### PROBLEM
Reproduce the rows word for word, starting at the line containing "The height and" and ending after the line containing "center [960, 361].", omitting any pictures.

### RECORDS PROVIDED
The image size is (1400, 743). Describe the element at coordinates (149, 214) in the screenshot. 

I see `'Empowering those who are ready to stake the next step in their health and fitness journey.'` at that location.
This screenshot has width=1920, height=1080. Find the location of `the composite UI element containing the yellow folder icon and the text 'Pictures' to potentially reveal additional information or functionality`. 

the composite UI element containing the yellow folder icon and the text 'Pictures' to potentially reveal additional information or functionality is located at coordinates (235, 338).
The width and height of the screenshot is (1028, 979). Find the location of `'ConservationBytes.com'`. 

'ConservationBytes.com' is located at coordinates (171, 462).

---

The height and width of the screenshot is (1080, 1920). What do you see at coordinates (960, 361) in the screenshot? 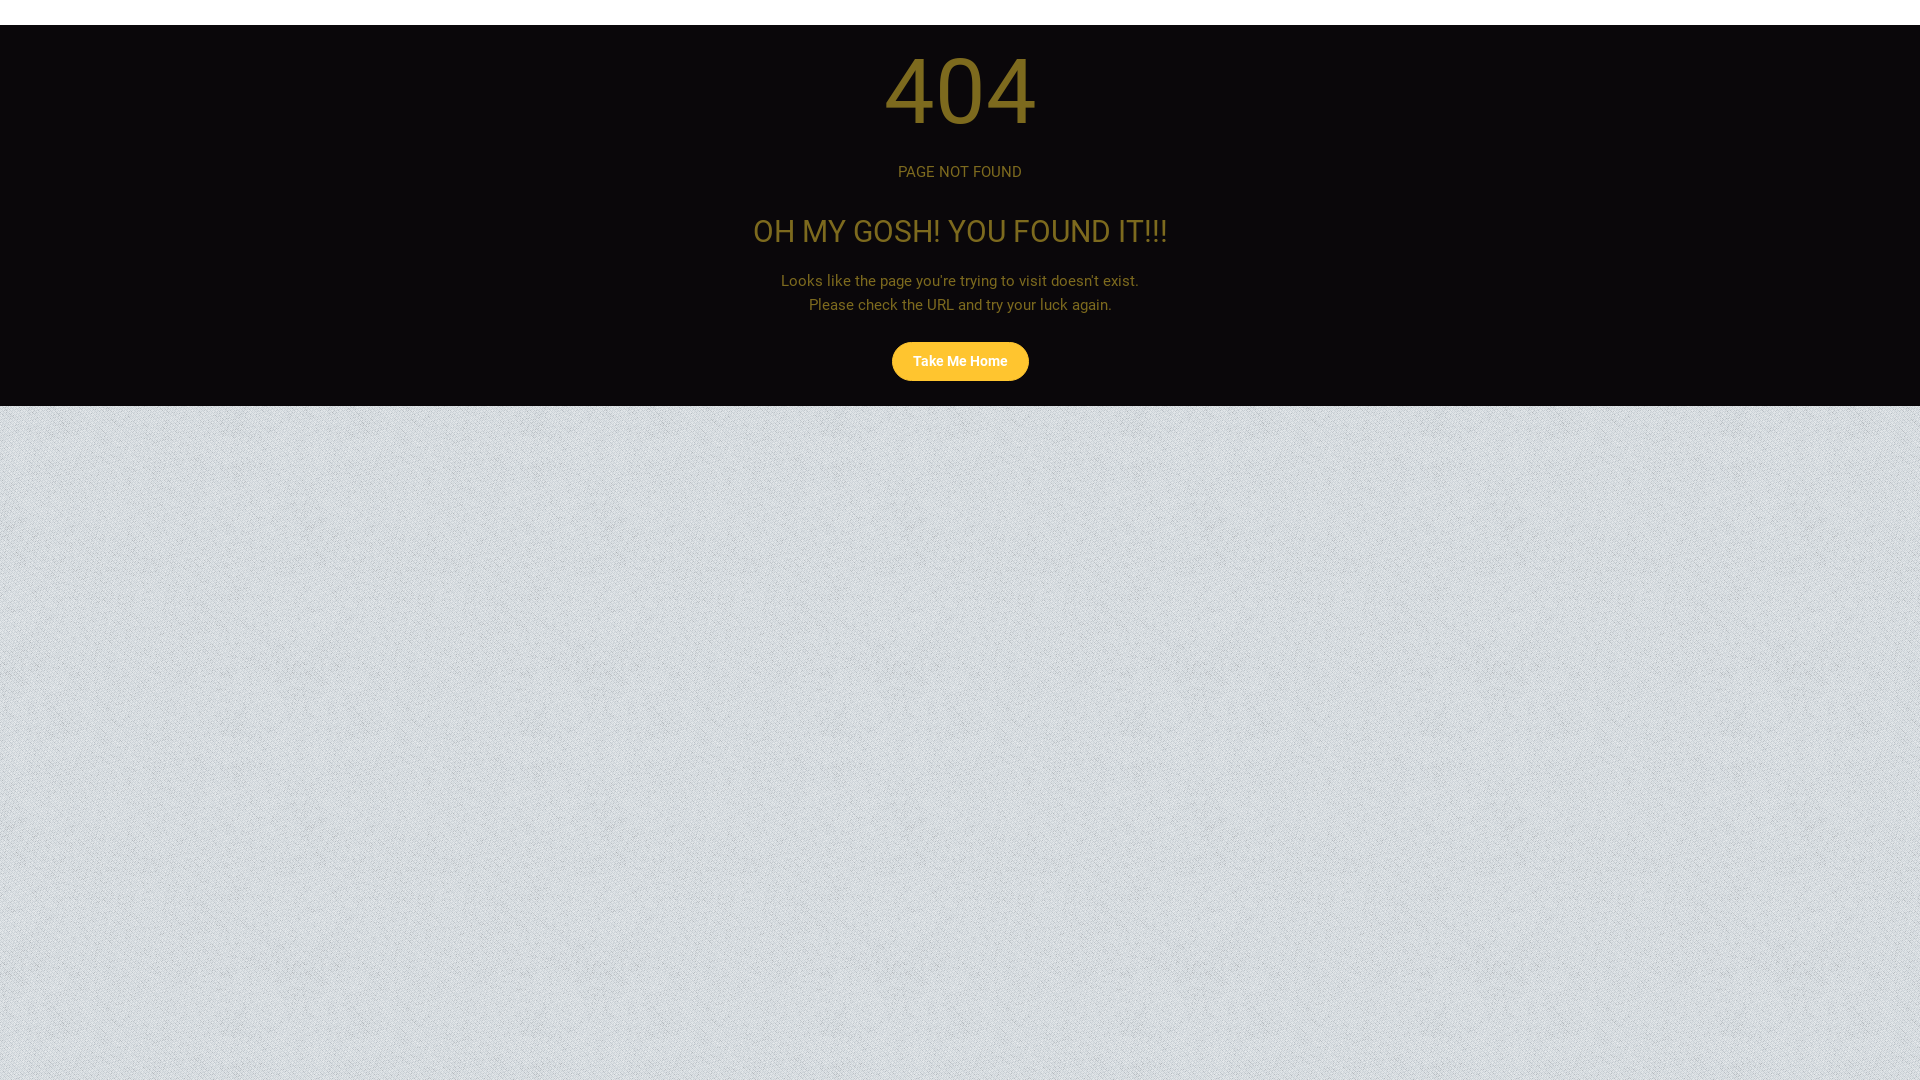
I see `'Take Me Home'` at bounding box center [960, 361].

### RESULT OF THE EXERCISE
The height and width of the screenshot is (1080, 1920). What do you see at coordinates (960, 361) in the screenshot? 
I see `'Take Me Home'` at bounding box center [960, 361].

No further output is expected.